***** Excerpted records

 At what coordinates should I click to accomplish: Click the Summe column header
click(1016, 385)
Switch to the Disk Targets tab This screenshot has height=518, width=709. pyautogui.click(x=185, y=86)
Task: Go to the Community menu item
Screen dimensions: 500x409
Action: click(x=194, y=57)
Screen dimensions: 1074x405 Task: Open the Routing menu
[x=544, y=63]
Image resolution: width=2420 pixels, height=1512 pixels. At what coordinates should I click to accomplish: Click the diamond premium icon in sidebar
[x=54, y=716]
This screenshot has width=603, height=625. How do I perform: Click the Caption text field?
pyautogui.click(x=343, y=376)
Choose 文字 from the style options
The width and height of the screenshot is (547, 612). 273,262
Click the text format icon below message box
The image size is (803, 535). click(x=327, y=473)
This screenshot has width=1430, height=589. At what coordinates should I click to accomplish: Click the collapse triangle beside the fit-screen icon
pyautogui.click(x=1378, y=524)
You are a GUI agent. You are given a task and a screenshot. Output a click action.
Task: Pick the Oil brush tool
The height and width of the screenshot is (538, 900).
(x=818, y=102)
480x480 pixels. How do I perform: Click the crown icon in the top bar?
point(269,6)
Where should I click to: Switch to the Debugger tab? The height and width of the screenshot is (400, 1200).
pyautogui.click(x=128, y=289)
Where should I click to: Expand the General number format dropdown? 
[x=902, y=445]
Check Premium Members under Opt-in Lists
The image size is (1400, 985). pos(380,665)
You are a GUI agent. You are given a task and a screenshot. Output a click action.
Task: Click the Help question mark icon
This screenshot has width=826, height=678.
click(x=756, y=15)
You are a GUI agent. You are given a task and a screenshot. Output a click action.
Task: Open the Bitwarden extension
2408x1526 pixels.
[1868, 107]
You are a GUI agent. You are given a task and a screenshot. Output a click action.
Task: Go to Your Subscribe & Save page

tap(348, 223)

**********

▶ **Instructions for the task**:
Recast every line of the entries above as a Markdown table with the columns "Row" and "Line", numbering the rows consecutively and omitting blank lines.

▶ **Solved problem**:
| Row | Line |
|---|---|
| 1 |  At what coordinates should I click to accomplish: Click the Summe column header |
| 2 | click(1016, 385) |
| 3 | Switch to the Disk Targets tab This screenshot has height=518, width=709. pyautogui.click(x=185, y=86) |
| 4 | Task: Go to the Community menu item |
| 5 | Screen dimensions: 500x409 |
| 6 | Action: click(x=194, y=57) |
| 7 | Screen dimensions: 1074x405 Task: Open the Routing menu |
| 8 | [x=544, y=63] |
| 9 | Image resolution: width=2420 pixels, height=1512 pixels. At what coordinates should I click to accomplish: Click the diamond premium icon in sidebar |
| 10 | [x=54, y=716] |
| 11 | This screenshot has width=603, height=625. How do I perform: Click the Caption text field? |
| 12 | pyautogui.click(x=343, y=376) |
| 13 | Choose 文字 from the style options |
| 14 | The width and height of the screenshot is (547, 612). 273,262 |
| 15 | Click the text format icon below message box |
| 16 | The image size is (803, 535). click(x=327, y=473) |
| 17 | This screenshot has width=1430, height=589. At what coordinates should I click to accomplish: Click the collapse triangle beside the fit-screen icon |
| 18 | pyautogui.click(x=1378, y=524) |
| 19 | You are a GUI agent. You are given a task and a screenshot. Output a click action. |
| 20 | Task: Pick the Oil brush tool |
| 21 | The height and width of the screenshot is (538, 900). |
| 22 | (x=818, y=102) |
| 23 | 480x480 pixels. How do I perform: Click the crown icon in the top bar? |
| 24 | point(269,6) |
| 25 | Where should I click to: Switch to the Debugger tab? The height and width of the screenshot is (400, 1200). |
| 26 | pyautogui.click(x=128, y=289) |
| 27 | Where should I click to: Expand the General number format dropdown?  |
| 28 | [x=902, y=445] |
| 29 | Check Premium Members under Opt-in Lists |
| 30 | The image size is (1400, 985). pos(380,665) |
| 31 | You are a GUI agent. You are given a task and a screenshot. Output a click action. |
| 32 | Task: Click the Help question mark icon |
| 33 | This screenshot has width=826, height=678. |
| 34 | click(x=756, y=15) |
| 35 | You are a GUI agent. You are given a task and a screenshot. Output a click action. |
| 36 | Task: Open the Bitwarden extension |
| 37 | 2408x1526 pixels. |
| 38 | [1868, 107] |
| 39 | You are a GUI agent. You are given a task and a screenshot. Output a click action. |
| 40 | Task: Go to Your Subscribe & Save page |
| 41 | tap(348, 223) |